CONSIGNE 1 —
Répondez à ces questions sur la tribune consacrée à la parole politique, reproduite ci-dessous :
(a) Quelle fonction est accolée au nom de Nathalie Goulet ?
(b) À quel parti le texte attribue-t-il des « mécomptes » ?
(c) Au rythme de quoi les annonces se succèdent-elles ?

EXTRAIT DU DOCUMENT —
◆ ◆ ◆ ◆ ◆

Nathalie Goulet

Par Nathalie Goulet

Par Nathalie Goulet

La parole politique est devenue inaudible et agonisante, et si nous faisions de la politique autrement ?

Par Nathalie Goulet, sénatrice  

Cahuzac, scandales quotidiens, règlements de comptes et petites mesquineries entre amis, tel est le lot des élus ces derniers mois. On peut ajouter l’affaire des comptes de campagne de Nicolas SARKOZY et des mécomptes de l’UMP, les “erreurs” de déclarations de Madame BENGUIGUI et Monsieur LE GUEN, les errements locatifs familiaux ou extra familiaux des uns et des autres. Ces dérapages ont eu raison de la crédibilité du personnel politique. 

Quant à la parole politique, elle est plus vaine, vide et inaudible que jamais, les annonces se succèdent au rythme des chaines infos et des réseaux sociaux, elles se percutent, s’encastrent, se contredisent et deviennent pour le citoyen une étrange bouillasse verbeuse sans aucun sens.

◆ ◆ ◆ ◆ ◆

DONNÉES FOURNIES —
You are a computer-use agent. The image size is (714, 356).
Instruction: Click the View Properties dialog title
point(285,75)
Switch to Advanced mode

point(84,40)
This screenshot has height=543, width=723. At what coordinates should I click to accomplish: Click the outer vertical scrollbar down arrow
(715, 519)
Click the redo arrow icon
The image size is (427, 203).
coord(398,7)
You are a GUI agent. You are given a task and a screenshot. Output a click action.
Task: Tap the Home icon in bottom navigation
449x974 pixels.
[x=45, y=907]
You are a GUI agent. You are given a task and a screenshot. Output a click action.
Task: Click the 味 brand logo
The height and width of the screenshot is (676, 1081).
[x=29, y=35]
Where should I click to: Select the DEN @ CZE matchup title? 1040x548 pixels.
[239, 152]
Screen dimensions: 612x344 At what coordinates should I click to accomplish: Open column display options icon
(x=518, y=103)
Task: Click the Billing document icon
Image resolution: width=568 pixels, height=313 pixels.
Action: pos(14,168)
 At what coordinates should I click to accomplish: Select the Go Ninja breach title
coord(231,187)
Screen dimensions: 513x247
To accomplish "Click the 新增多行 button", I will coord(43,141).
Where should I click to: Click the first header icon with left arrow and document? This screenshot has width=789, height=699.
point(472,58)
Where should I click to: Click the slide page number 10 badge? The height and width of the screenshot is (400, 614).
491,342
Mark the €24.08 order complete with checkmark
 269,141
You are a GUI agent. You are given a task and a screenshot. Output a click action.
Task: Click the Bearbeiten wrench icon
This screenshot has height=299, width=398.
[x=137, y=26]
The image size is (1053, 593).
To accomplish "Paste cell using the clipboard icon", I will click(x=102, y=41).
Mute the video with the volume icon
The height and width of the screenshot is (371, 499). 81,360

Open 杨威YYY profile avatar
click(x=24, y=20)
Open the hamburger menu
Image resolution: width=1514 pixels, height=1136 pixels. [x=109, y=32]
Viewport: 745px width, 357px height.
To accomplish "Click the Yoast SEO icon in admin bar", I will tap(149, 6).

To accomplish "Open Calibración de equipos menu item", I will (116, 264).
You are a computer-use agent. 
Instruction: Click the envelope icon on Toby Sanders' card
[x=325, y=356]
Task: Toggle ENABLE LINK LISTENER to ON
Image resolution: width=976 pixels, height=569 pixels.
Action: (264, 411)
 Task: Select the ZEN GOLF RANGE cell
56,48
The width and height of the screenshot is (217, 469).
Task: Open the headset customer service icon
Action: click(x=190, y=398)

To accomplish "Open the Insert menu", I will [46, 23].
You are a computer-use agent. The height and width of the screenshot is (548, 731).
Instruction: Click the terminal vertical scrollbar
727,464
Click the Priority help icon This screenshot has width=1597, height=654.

◆ ◆ ◆ ◆ ◆

CONSIGNE 2 — Relevez toutes les lignes des données ci-dessus qui contiennent le mot « Open ».

RÉPONSE 1 —
(a) Sénatrice.
(b) L'UMP.
(c) Au rythme des chaines infos et des réseaux sociaux.

RÉPONSE 2 —
Screen dimensions: 612x344 At what coordinates should I click to accomplish: Open column display options icon
Open 杨威YYY profile avatar
Open the hamburger menu
To accomplish "Open Calibración de equipos menu item", I will (116, 264).
Task: Open the headset customer service icon
To accomplish "Open the Insert menu", I will [46, 23].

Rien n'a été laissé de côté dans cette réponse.